__QUOTED PASSAGE__.
** start **

Thursday, January 17, 2013

What Now?, a post by Nancy L. Agneberg

An announcement. A scary announcement. As part of my intention to Live Fully Now, I will write 8-10 hours a week. This does not include writing emails or letters or even writing in my journal, but it does include writing posts on this blog. It means starting a new writing project. That sounds like a simple enough statement, but let me unpack it a bit. First of all, there is the commitment to write--a commitment I am not only making to myself, but I am announcing it to anyone reading this blog. Underneath this commitment is an understanding that I am not living fully if I am not living as a writer. I have been published a few times, but my one attempt at a book is still in manuscript form with no book contract in the offing. Even so, I have known I am a writer since I was in the 6th grade. 
     Two mothers who had volunteered to organize a school newspaper asked me to write a poem for the first edition, and I remember feeling pleased about that until they said they would wait while I wrote it. I sat at my desk, and they sat in the empty classroom with me and chatted with each other and waited for me to write a poem. I knew there was something wrong with the notion of poetry on demand. I knew that wasn't the way I worked or felt my way into inspiration. I knew they had no idea what it was to be a writer, but somehow I did. I managed to write a poem,  and I recall not being totally unhappy with it--until it appeared in the school newspaper, and I discovered they had edited it and in my mind, changed the whole meaning of it, damaging my integrity as a writer! That experience in an upside down way confirmed to me even more that I am a writer.

** end **

[Entries for locating text and elements]
** start **

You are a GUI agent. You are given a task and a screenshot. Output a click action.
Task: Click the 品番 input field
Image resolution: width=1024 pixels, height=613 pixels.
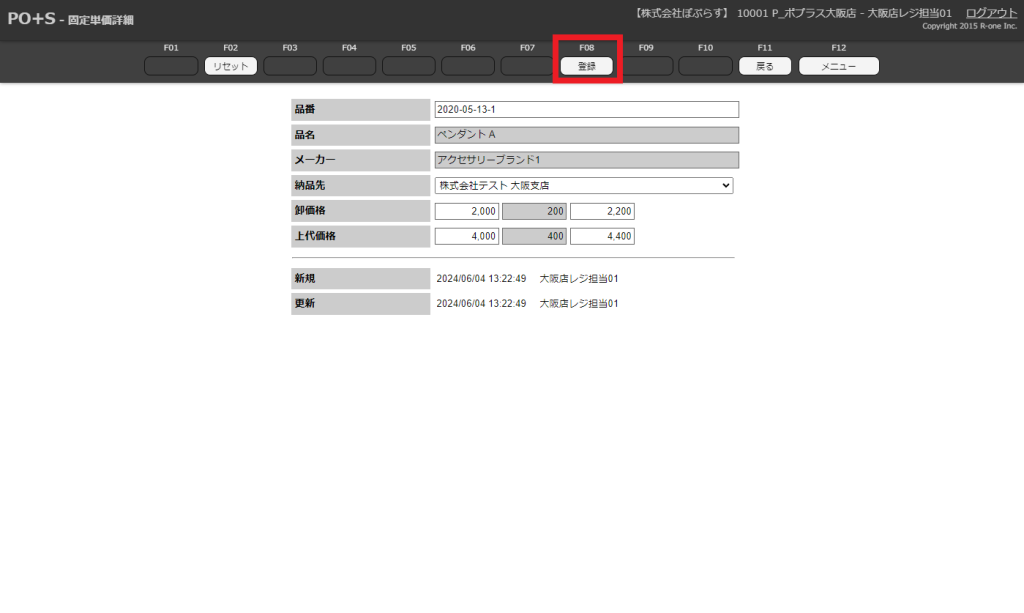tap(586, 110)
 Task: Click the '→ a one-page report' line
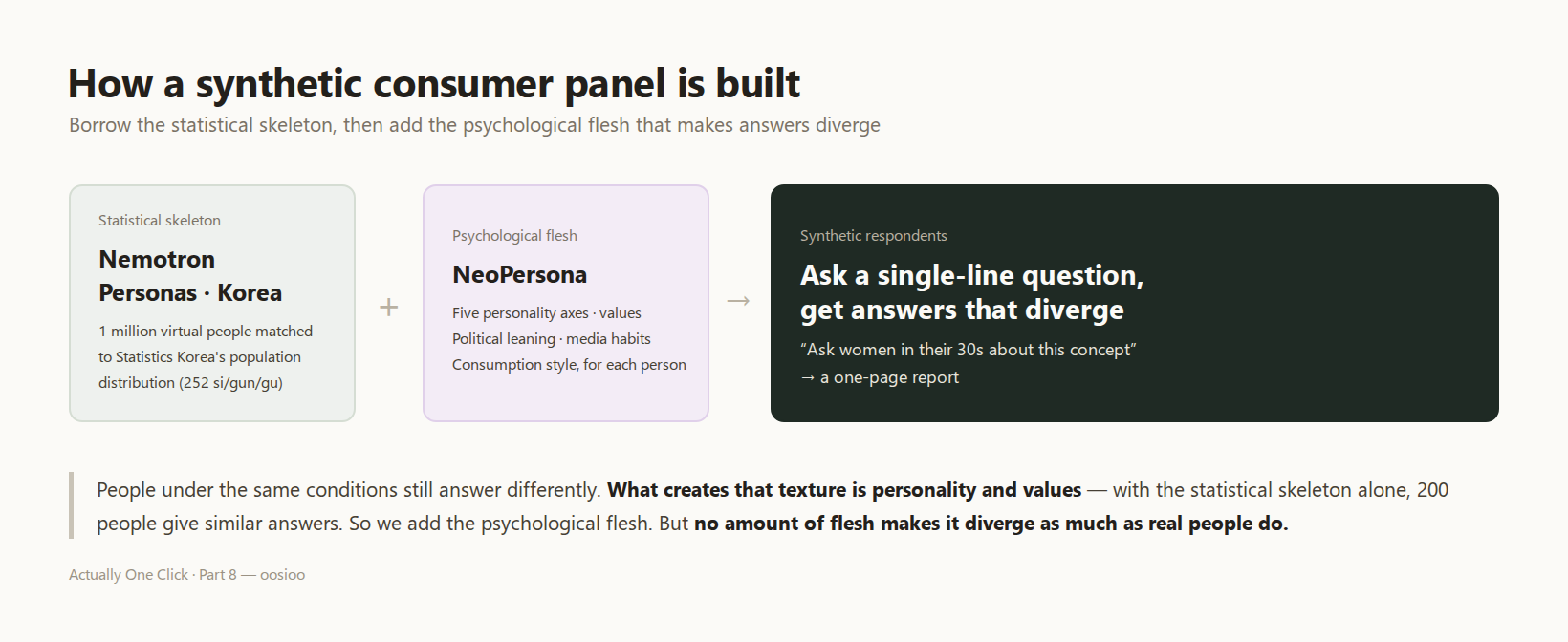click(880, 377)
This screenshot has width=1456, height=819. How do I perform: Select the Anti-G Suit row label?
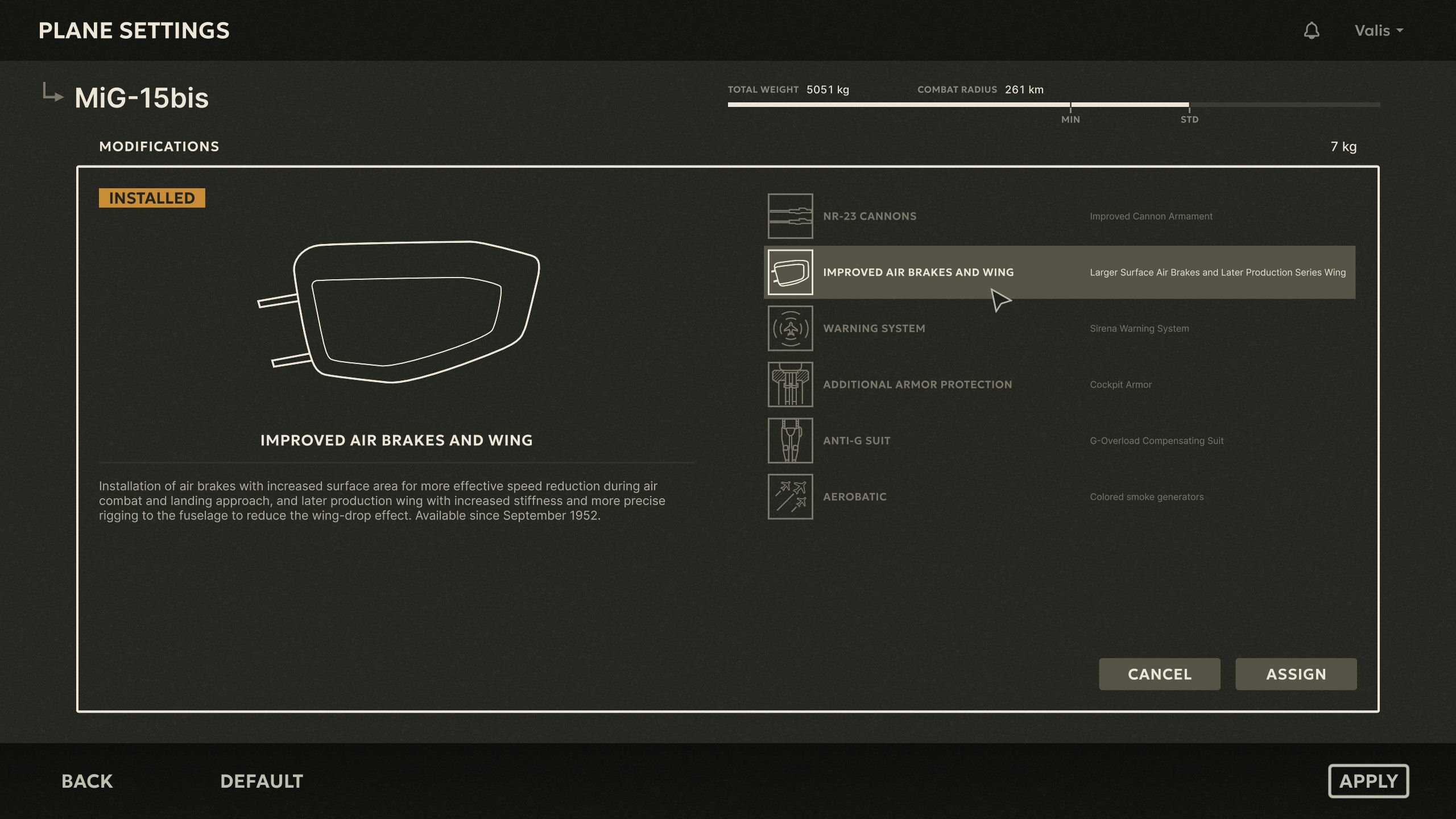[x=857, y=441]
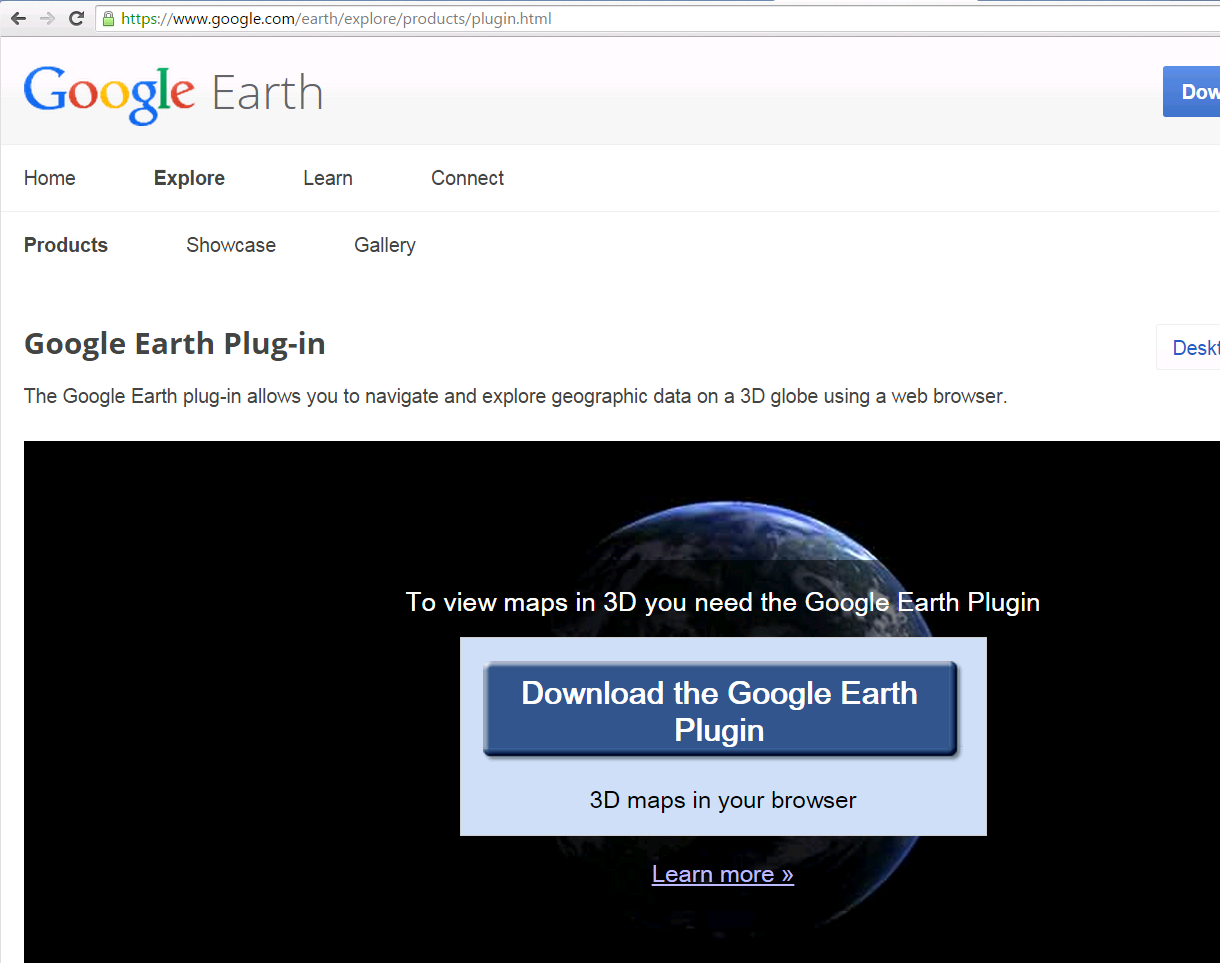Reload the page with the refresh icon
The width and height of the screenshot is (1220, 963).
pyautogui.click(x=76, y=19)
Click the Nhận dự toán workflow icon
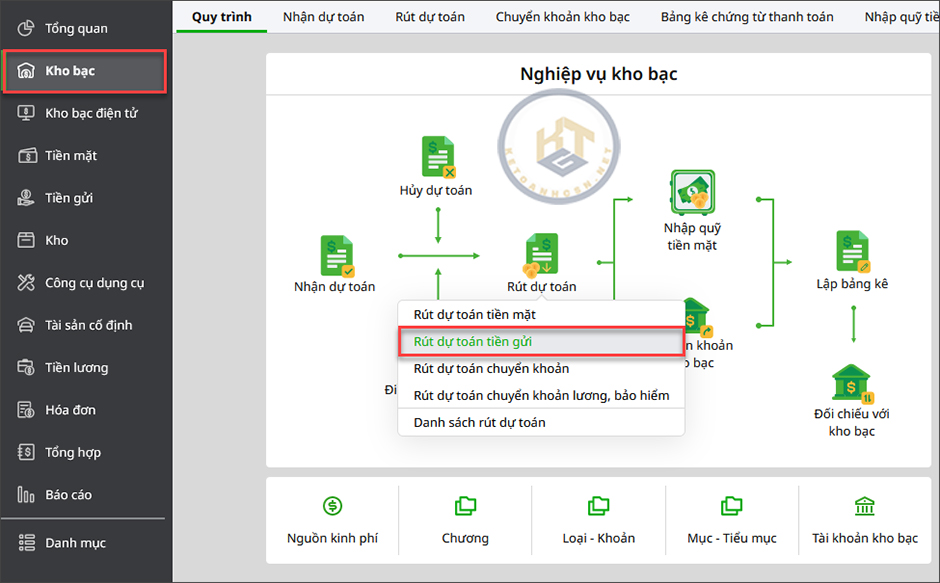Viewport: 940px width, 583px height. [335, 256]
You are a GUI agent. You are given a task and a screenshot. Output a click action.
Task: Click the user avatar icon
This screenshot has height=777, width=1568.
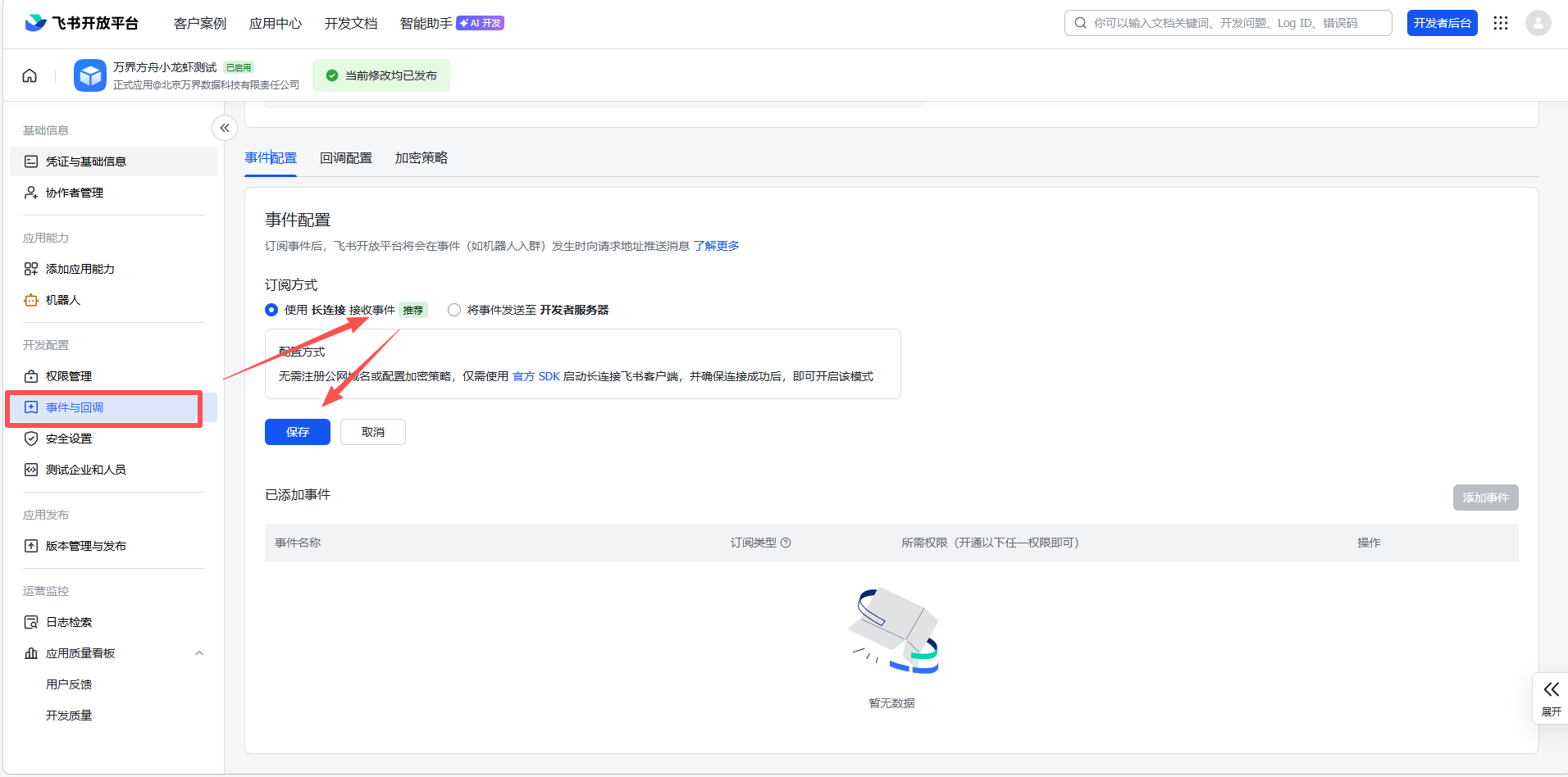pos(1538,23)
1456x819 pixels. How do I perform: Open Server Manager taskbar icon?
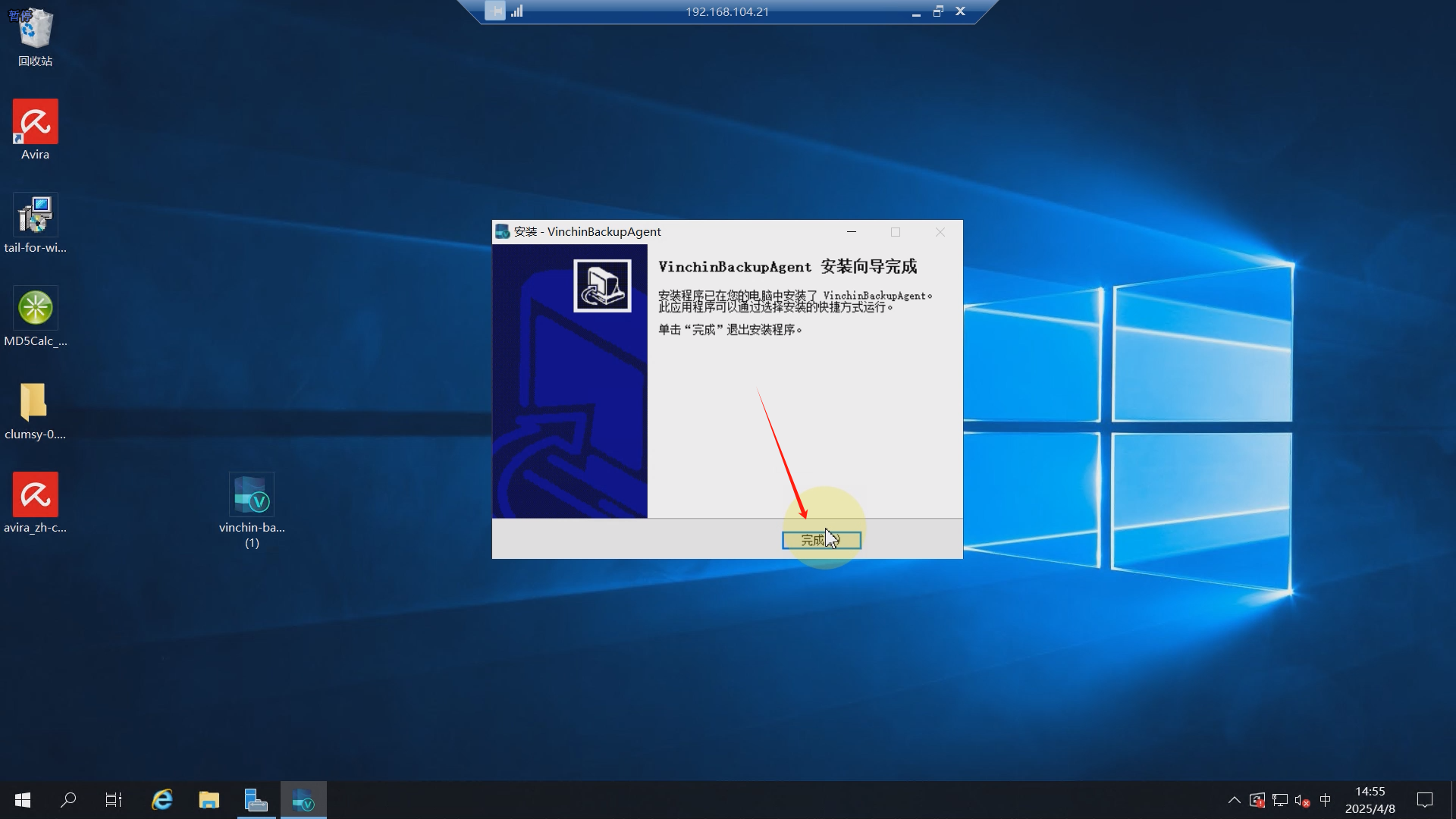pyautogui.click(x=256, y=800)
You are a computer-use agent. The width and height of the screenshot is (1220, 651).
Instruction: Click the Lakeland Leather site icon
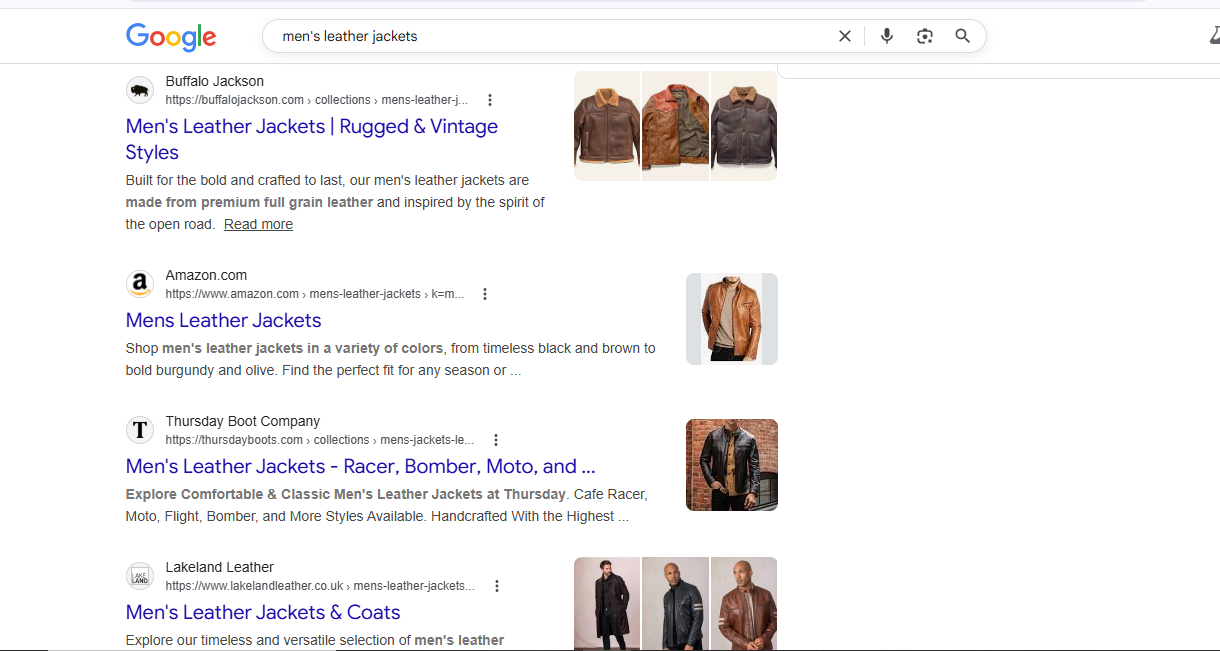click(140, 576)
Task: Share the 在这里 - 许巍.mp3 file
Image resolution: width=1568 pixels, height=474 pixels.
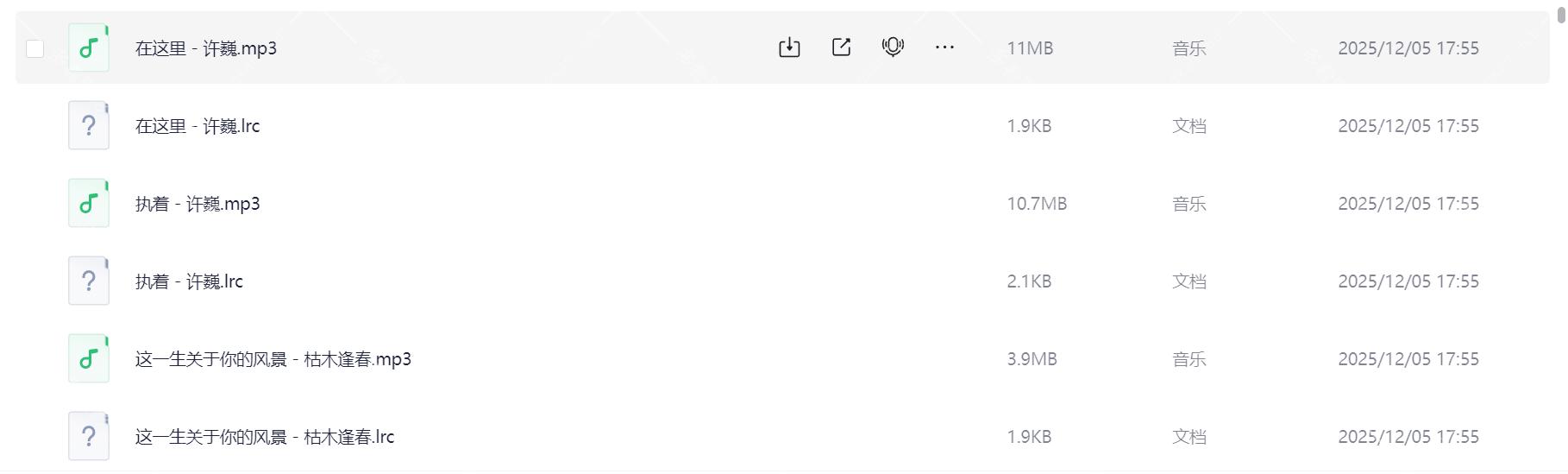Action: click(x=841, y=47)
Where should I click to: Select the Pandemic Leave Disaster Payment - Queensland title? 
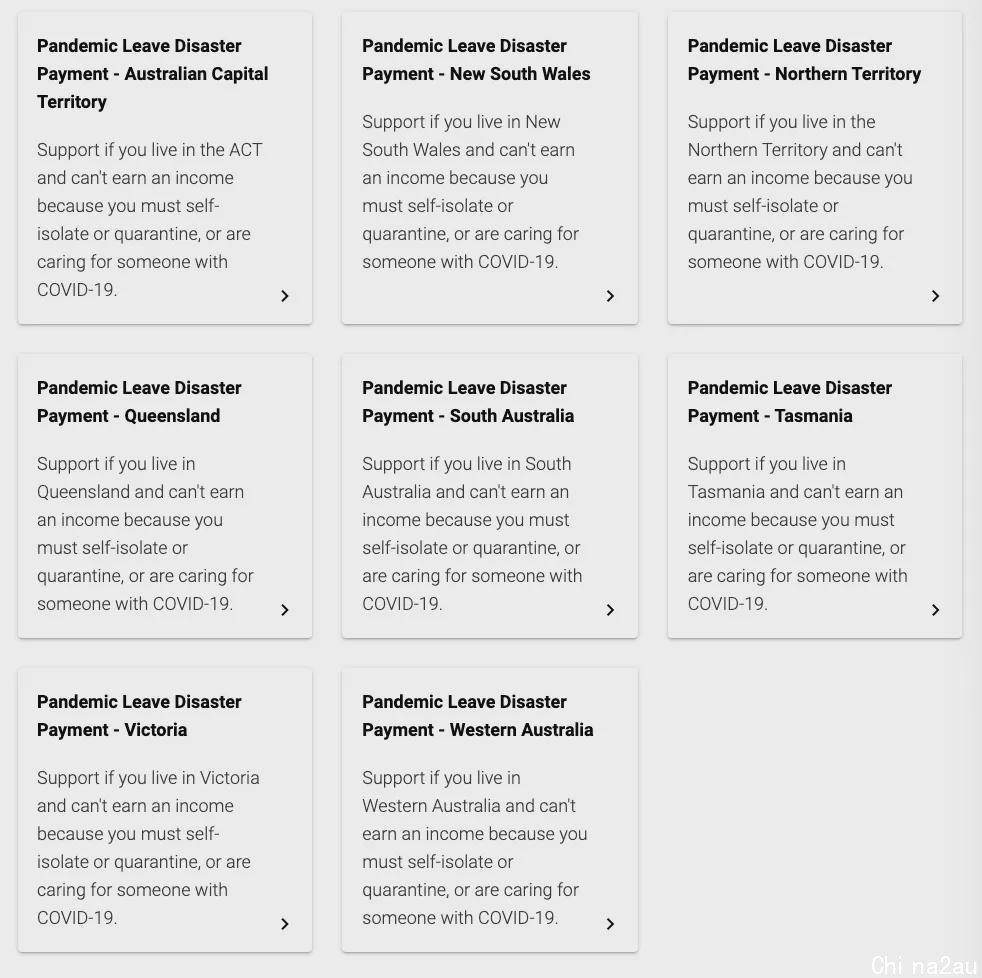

** end **

__STATED PROBLEM A__. In the blog post on committing to write, how many hours per week does the author plan to spend writing?
__STATED PROBLEM B__. Resume the blog post on committing to write from its final sentence.

__EXERCISE ANSWER A__. 8-10 hours a week.

__EXERCISE ANSWER B__.
     Sometimes I forget. Sometimes I do what the writer Ann Beattie says she does. She vacuums instead of writes. I have been doing that a lot this last year, and that's why I need to state clearly that I am wearing my writer's hat this year. I need to remember what writer Sophy Burnham's spiritual director said to her, "Did you ever consider that God puts longings in our hearts in order that we execute them?" 
     But here's the next part of the scary announcement: What should I write? Well, that's what I have been grappling with these days. What's next? What now? And that's what the mess on my desk is all about. I have been reading notebooks, a stack of notebooks full of snippets of ideas and half started projects. I have browsed my files and my bookshelves. I have read journal entries and looked at past blog posts. I have meditated. I have brainstormed with myself, jotting down themes and possible titles. I have addressed the question, "What book do I want to read? What book if I saw it in the book store would I wish I had written myself?" I have paid attention to where my energy and engagement seems to be. What material will reinforce my intention to Live Life Fully?
     I think I have an answer and a direction, but then comes the next part of the scary announcement: beginning! Sophy Burnham in her book For Writers Only offers this wisdom.
      When I am happiest, I write almost every day. For long periods, however, my time is taken. Days pass...weeks. Then I forget all over again how to write. I forget I can begin. I forget I ever once began. At times like these, then, fear and doubt must be fought with all the weapons in our arsenal. These include: affirmations, prayer, stillness, trusting, waiting, walking, reading, not reading. Writing about my fear and writing this book now to remind myself of how creation comes."
      I will begin. I am beginning. I am beginning, however, with an additional intention that comes with some degree of wisdom, I think. A reminder to be gentle with myself, to remember that life happens, and an intention is a hope, a plan, a work in progress, but not a rule measured and punished. So far this week I have been wearing the writer's hat for just over 6 hours, so I seem to be on my way. I am keeping the question Avez-vous ecrit aujourd'hui? (Have you written today?) in front of me.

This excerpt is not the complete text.